Thus, we herein report the synthesis of CuO, Cu–CuO/ZnO nanocomposite (NC), and Gd2O2CO3·ZnO·CuO NC, followed by comparison of their photocatalytic activities towards phenanthrene photodegradation. The obtained products will then be characterized using a range of techniques, including Fourier transform infrared (FTIR) spectroscopy, ultraviolet–visible (UV–vis) spectroscopy, scanning electron microscopy (SEM), Transmission electron microscopy (TEM) and X-ray diffraction (XRD). The kinetics of the photocatalytic activity will be studied by measuring the removal rates of different photocatalysts. Therefore, the objectives of this work are to synthesize multimetal oxide heterocatalysts to improve the excitability of ZnO and CuO under visible light, and enhance the charge carrier mobility for the degradation of phenanthrene.

2 Experimental Section

2.1 Materials

Copper nitrate trihydrate (> 99%), zinc acetate dihydrate (≥ 98%), copper acetate (98%), gadolinium nitrate hexahydrate (99.9% trace metals basis), and phenanthrene (98%) were obtained from Sigma-Aldrich, South Africa and used directly without any further purification.

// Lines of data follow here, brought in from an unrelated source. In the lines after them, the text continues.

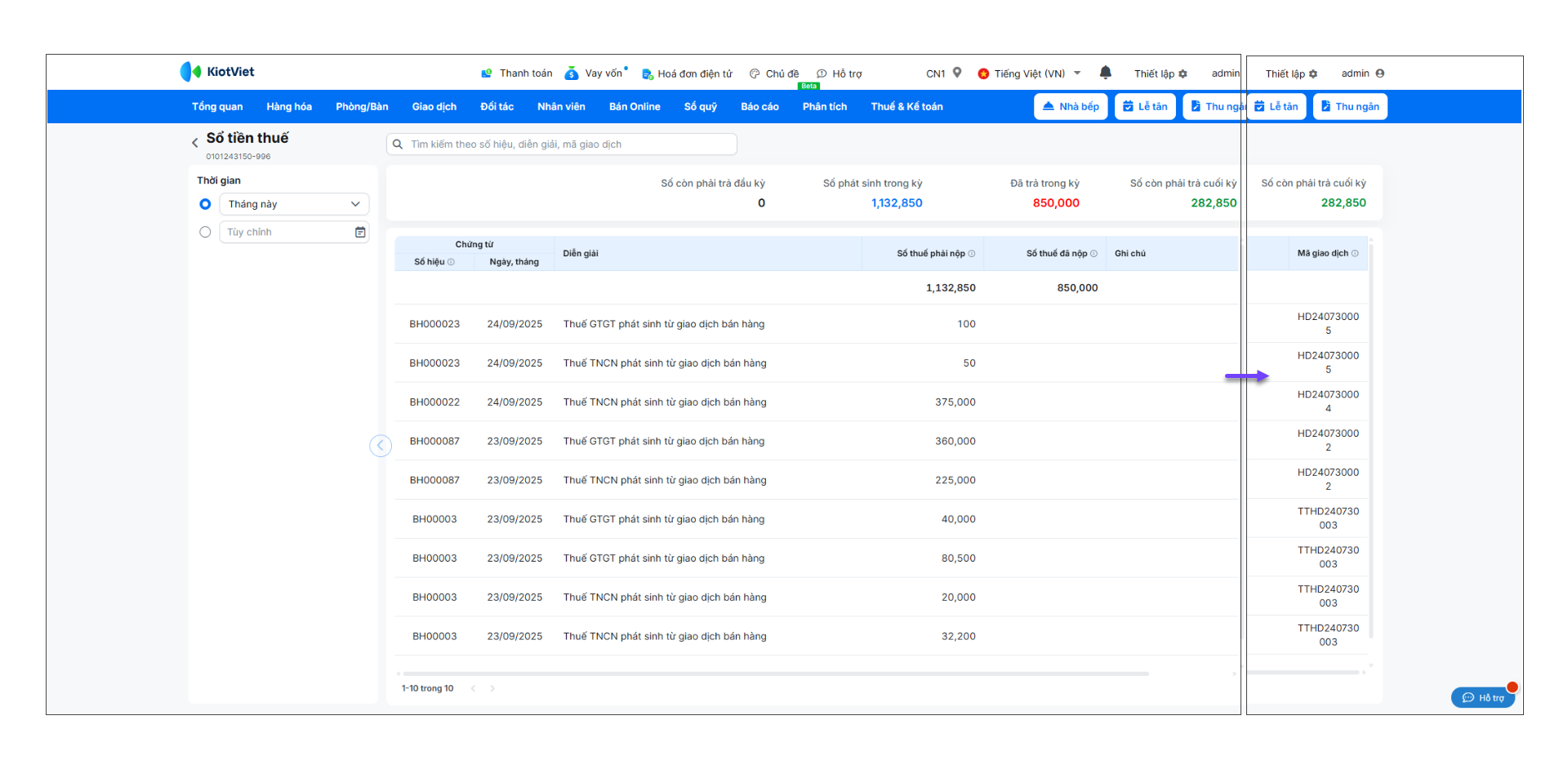The height and width of the screenshot is (769, 1568).
Task: Click info icon beside Số thuế phải nộp
Action: click(972, 254)
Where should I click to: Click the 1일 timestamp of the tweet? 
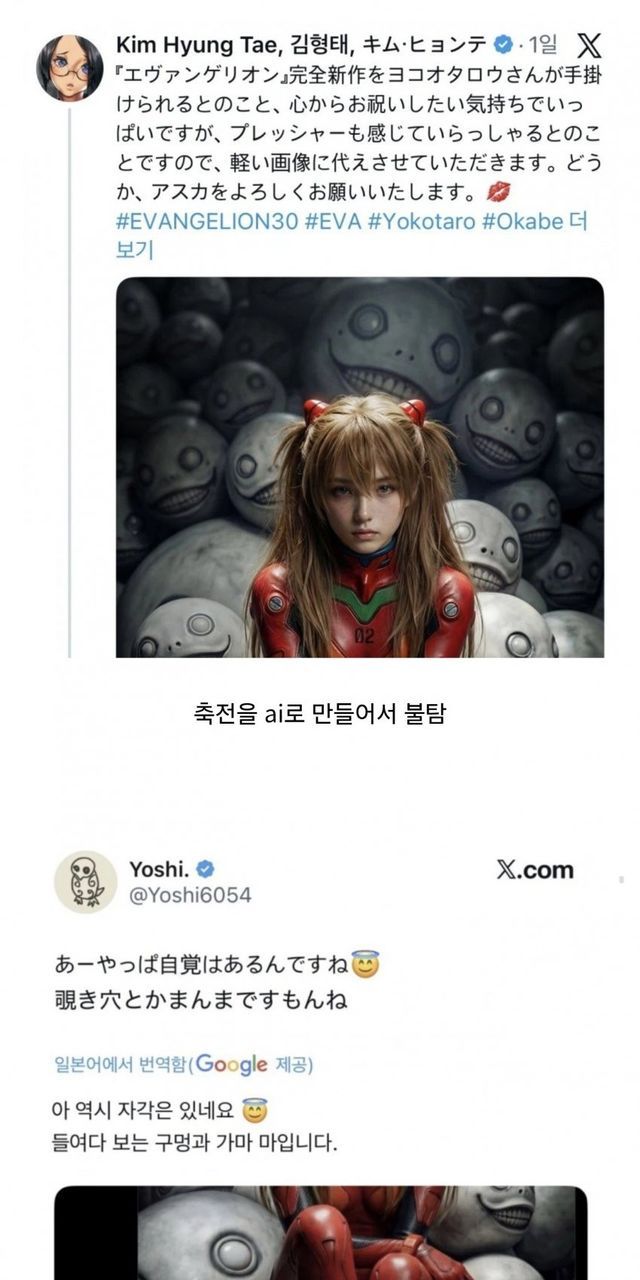(x=544, y=45)
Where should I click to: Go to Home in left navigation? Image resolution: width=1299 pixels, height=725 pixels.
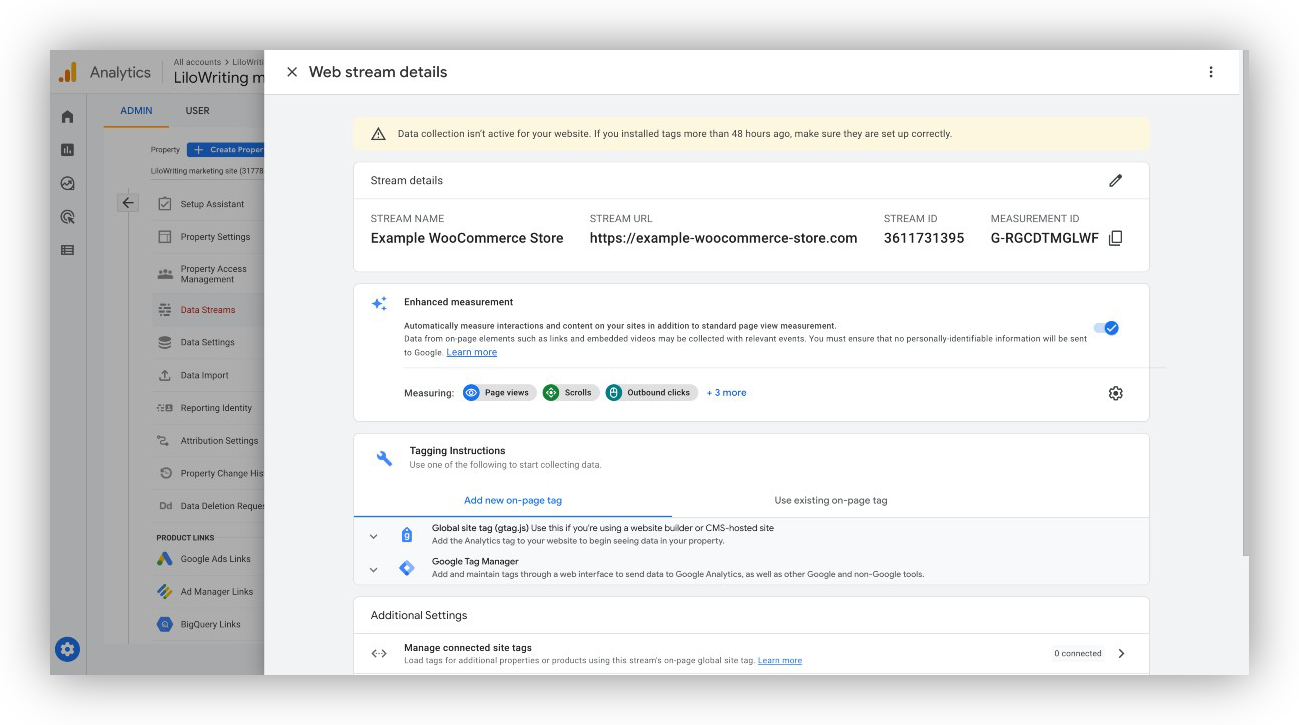[x=67, y=117]
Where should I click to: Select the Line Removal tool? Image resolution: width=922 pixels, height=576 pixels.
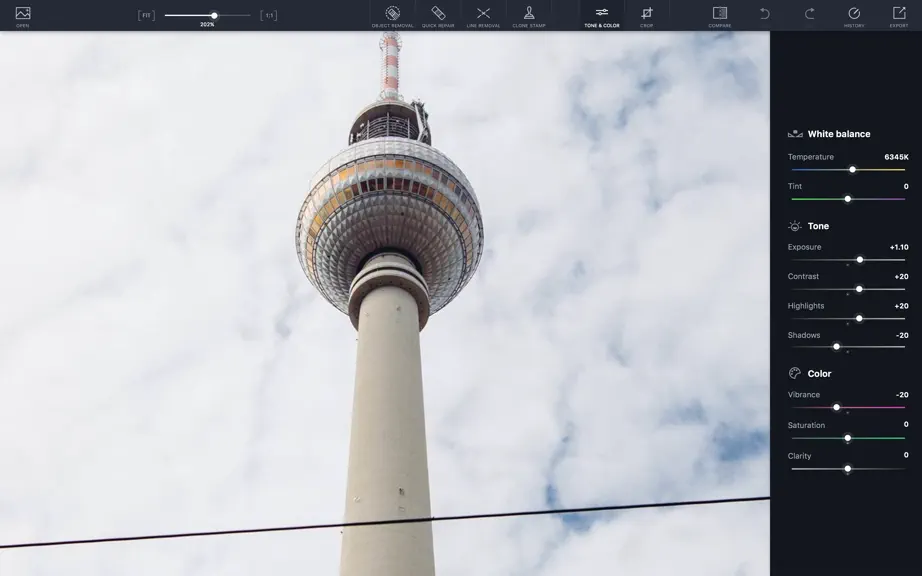[483, 16]
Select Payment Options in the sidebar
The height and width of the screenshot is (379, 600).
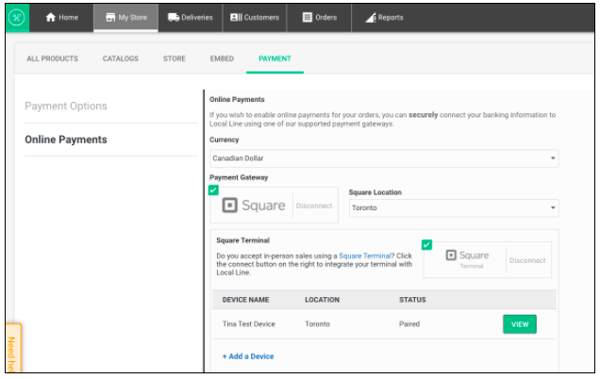[66, 106]
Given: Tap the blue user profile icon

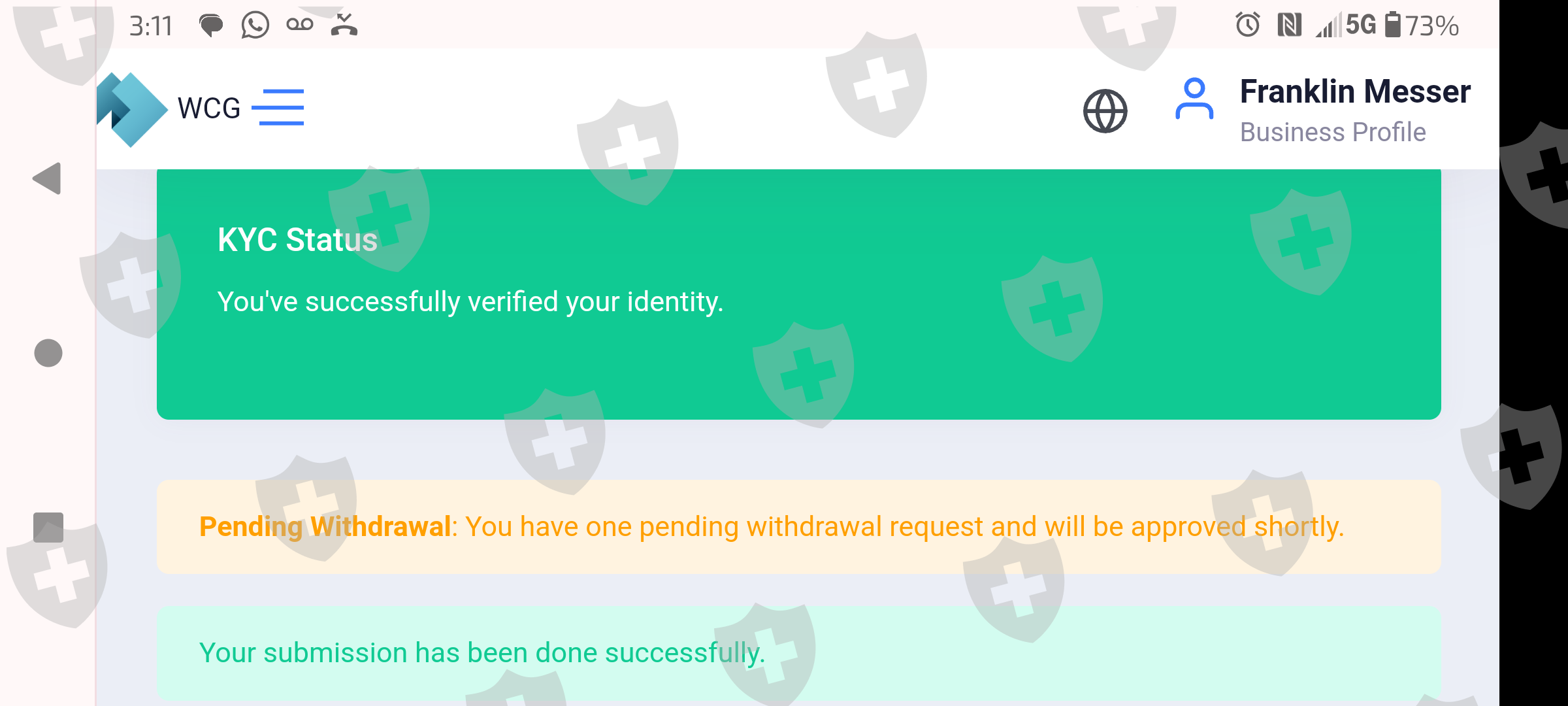Looking at the screenshot, I should click(x=1194, y=99).
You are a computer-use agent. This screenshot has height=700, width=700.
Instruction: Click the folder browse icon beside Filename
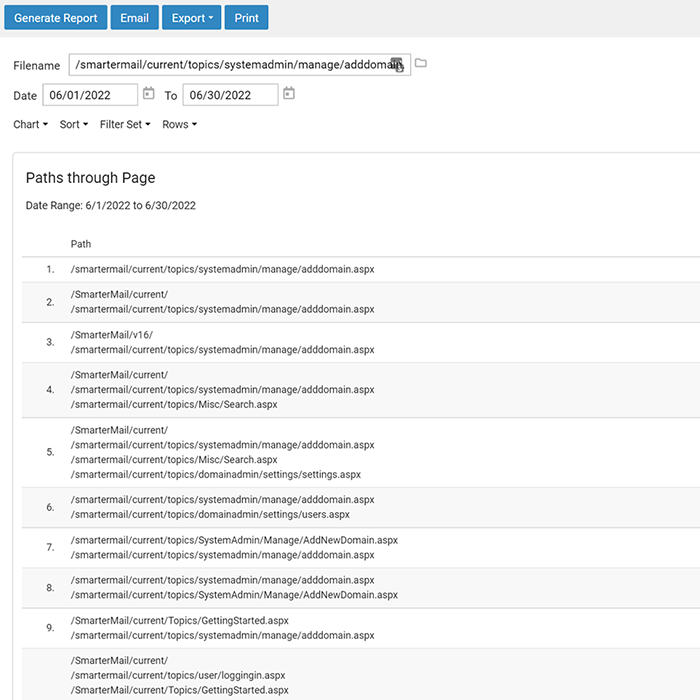click(421, 63)
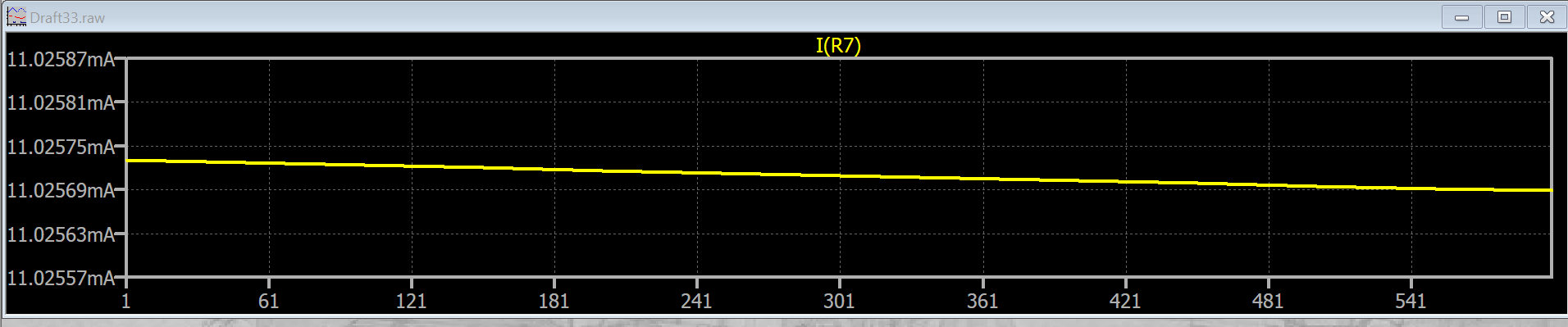Screen dimensions: 1568x327
Task: Click the 11.02587mA vertical axis label
Action: pyautogui.click(x=61, y=59)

2.2 Preparation of CuO, ZnO/CuO, and Gd2O2CO3·ZnO·CuO

Copper oxide nanoparticles (CuO NPs) were prepared using an environmentally friendly synthetic method based on the use of banana peel as a natural source serving as structure-controlling agent. More specifically, a sample of ripe banana peel (20 g) was weighed and washed with ethanol. The banana peel was then cut into pieces of 2 mm2, added to distilled water (40 mL), and heated at 80 °C for 15 min. Following filtration, a portion of the resulting extract (30 mL) was added to a reaction vessel and heated at 80 °C with constant stirring. Copper nitrate trihydrate (1 g) was added to this hot banana peel extract. This mixture was refluxed and the resulting precipitate was transferred to a crucible and heated in a furnace at 400 °C for 3 h to yield a black powder. For synthesis of the Cu–CuO/ZnO NC, the desired quantities of zinc acetate dihydrate and copper acetate (1:1 ratio) were mixed and ground using mortar pestle. The obtained powder was transferred to an alumina crucible and annealed at 350 °C for 3 h under air in a muffle furnace. The multimetal oxide (Gd2O2CO3·ZnO·CuO) composite was prepared via a co-precipitation method similar to that reported by Subhan et al. [30], with the exception that gadolinium nitrate hexahydrate was used instead of lanthanum nitrate.

2.3 Characterization

The morphology of the photocatalysts was examined by SEM (VEGA SEM, TESCAN), and the chemical compositions were determined by X-ray energy dispersive spectroscopy (EDS) coupled with SEM. The interior characterization of composite was performed using a high resolution transmission electron microscope (HRTEM, JEOL JEM-2100, 200 kV). XRD data for the prepared samples were recorded using a Philips PANalytical X’Pert PRO PW 3040/60 X-ray diffractometer with Cu-Kα radiation (λ = 0.15418 nm). UV–vis absorbance spectra were recorded using a Shimadzu UV-2401PC spectrophotometer. FTIR spectra were recorded on a Perkin Elmer Spectrum 100 FTIR spectrophotometer.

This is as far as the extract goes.